● **What you will do**
In the entries that follow, find each line with the word "width" and copy it.

● **Data shown**
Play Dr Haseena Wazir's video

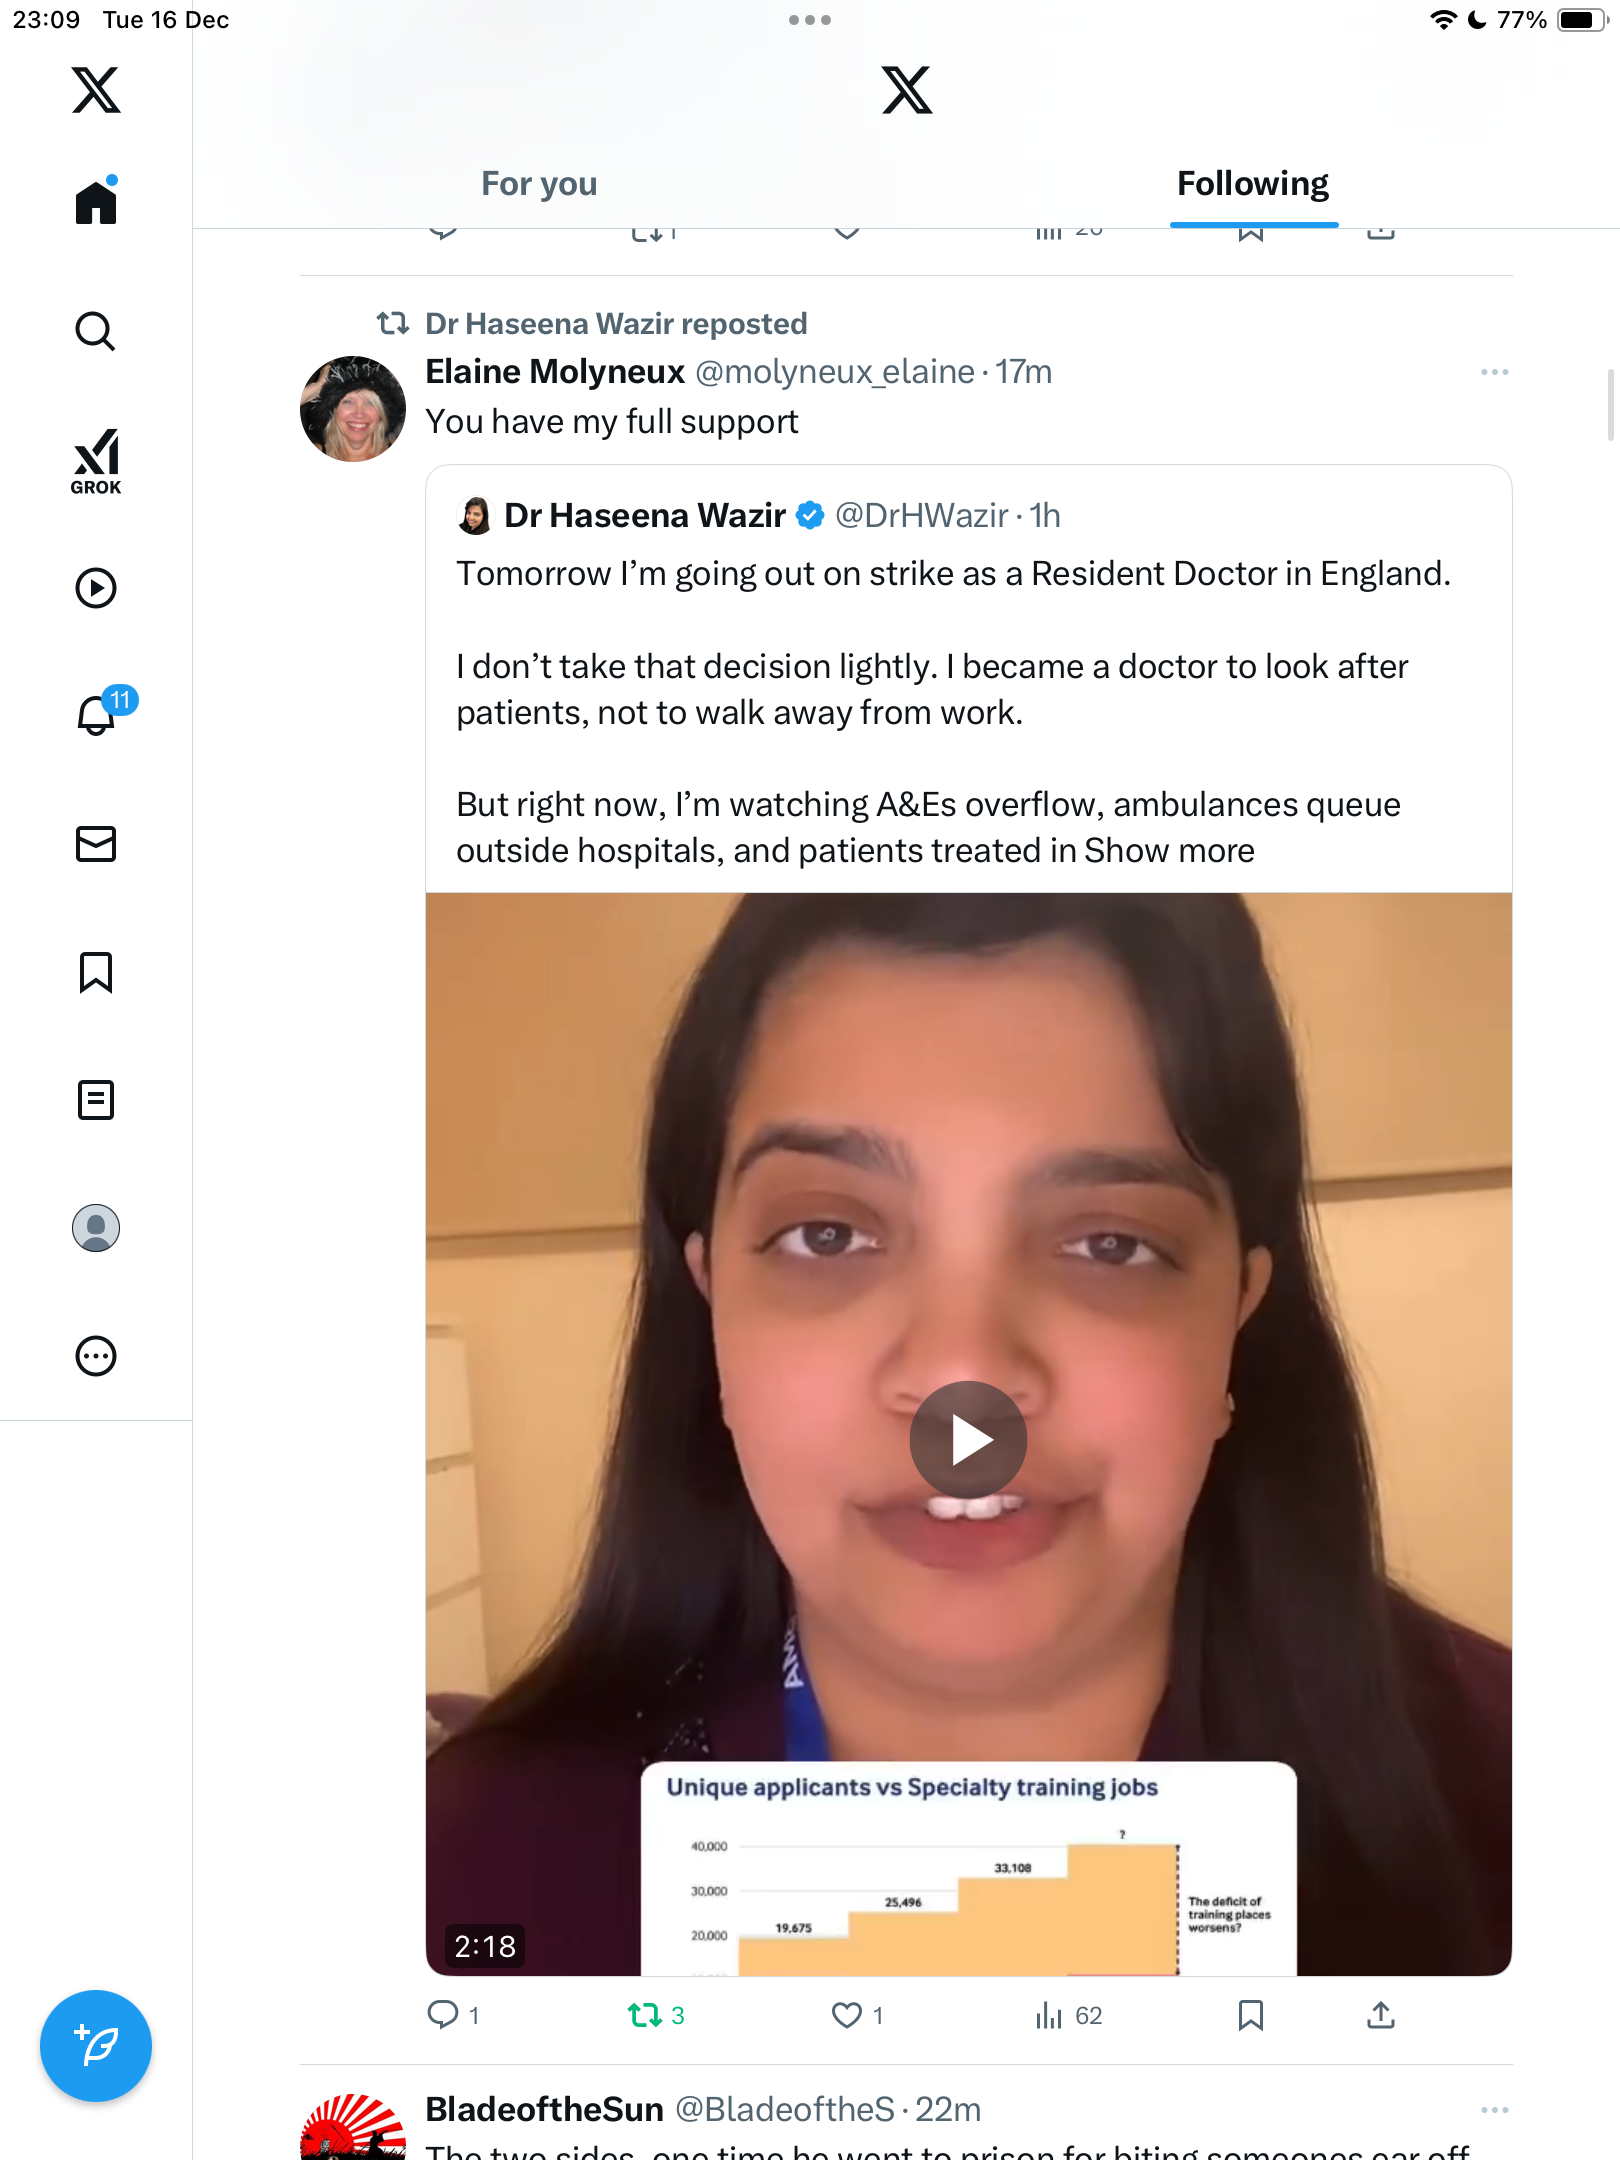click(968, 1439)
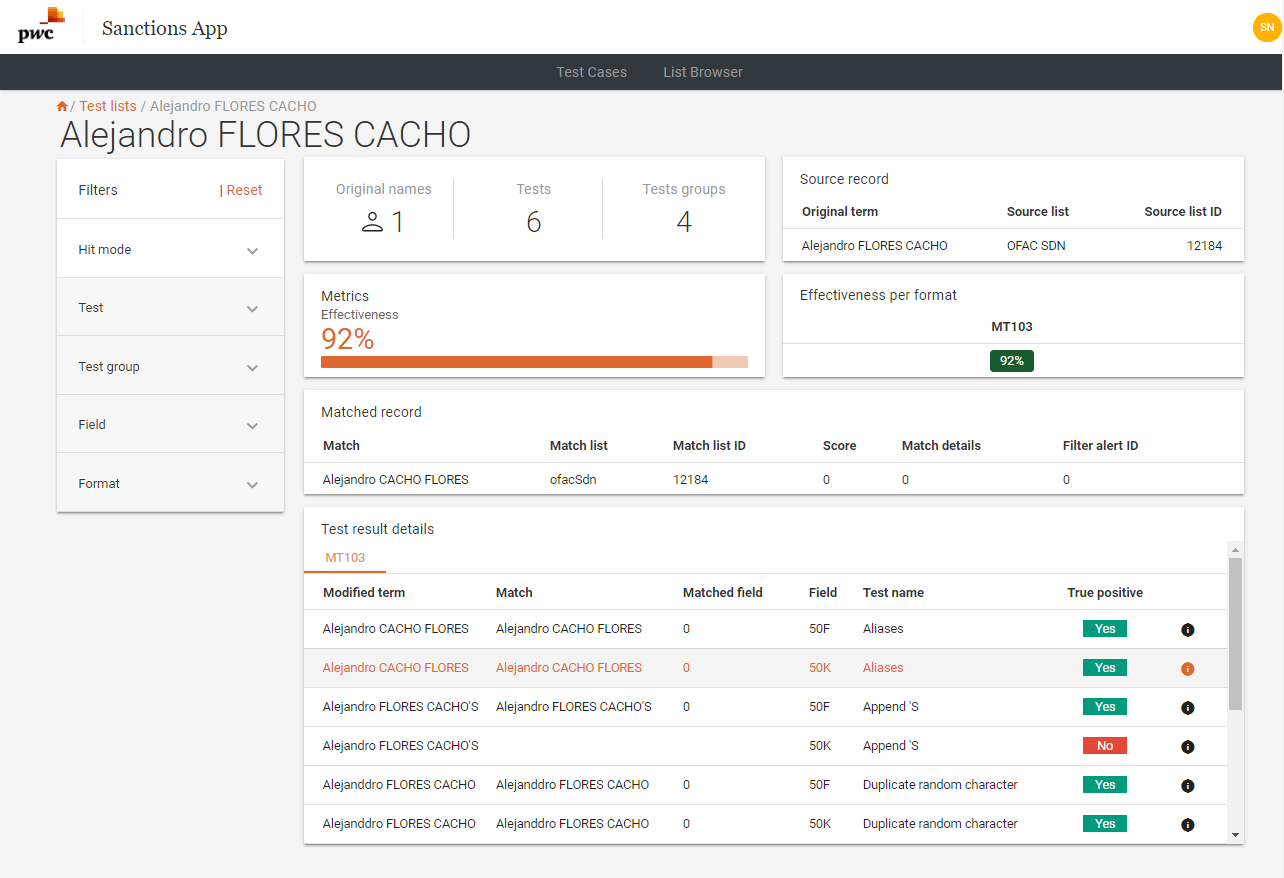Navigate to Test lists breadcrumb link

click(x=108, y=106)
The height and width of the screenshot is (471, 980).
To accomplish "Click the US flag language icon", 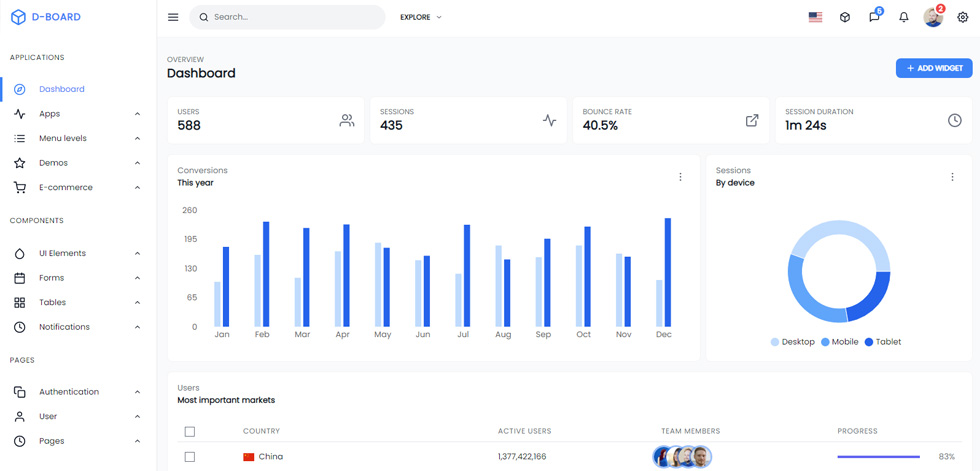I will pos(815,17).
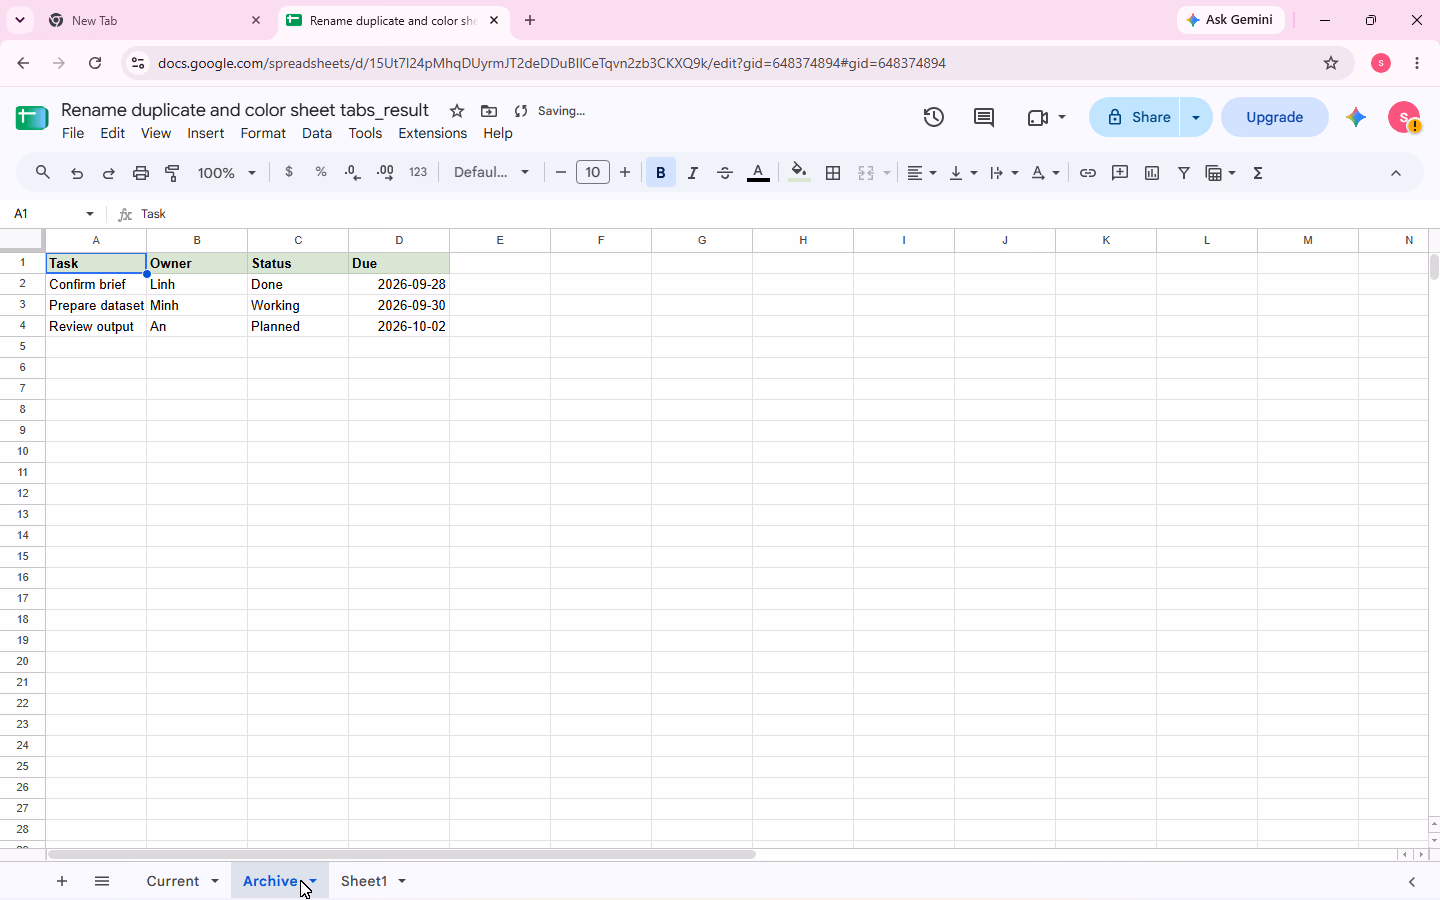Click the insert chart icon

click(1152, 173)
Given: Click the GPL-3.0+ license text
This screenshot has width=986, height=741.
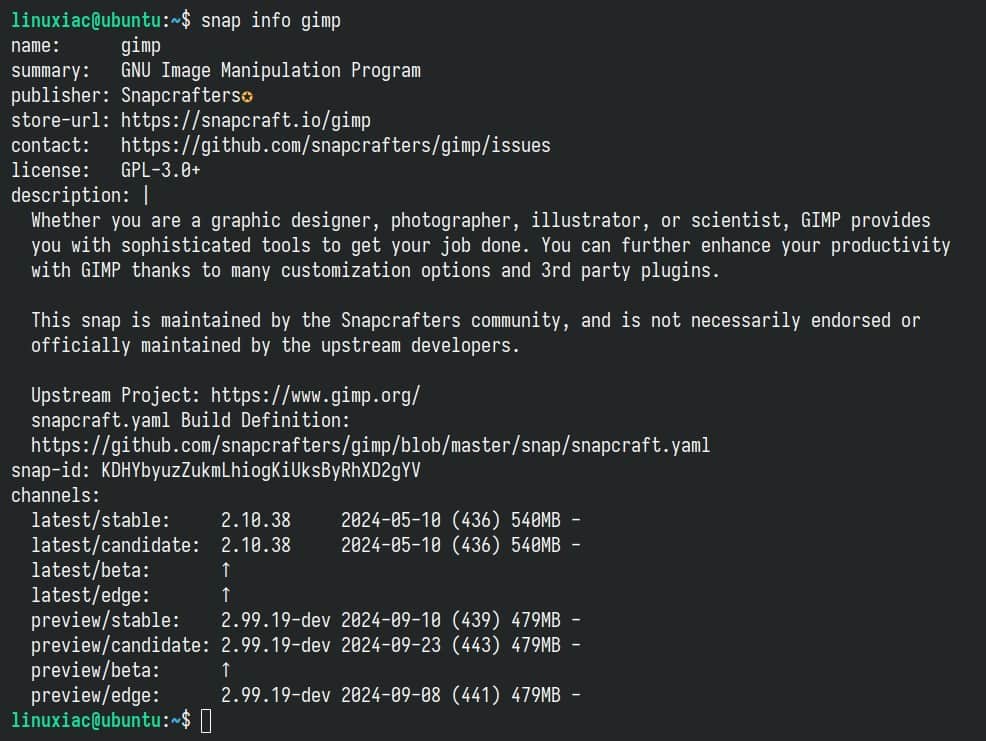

● **Problem solution**
The height and width of the screenshot is (471, 980).
This screenshot has width=986, height=741.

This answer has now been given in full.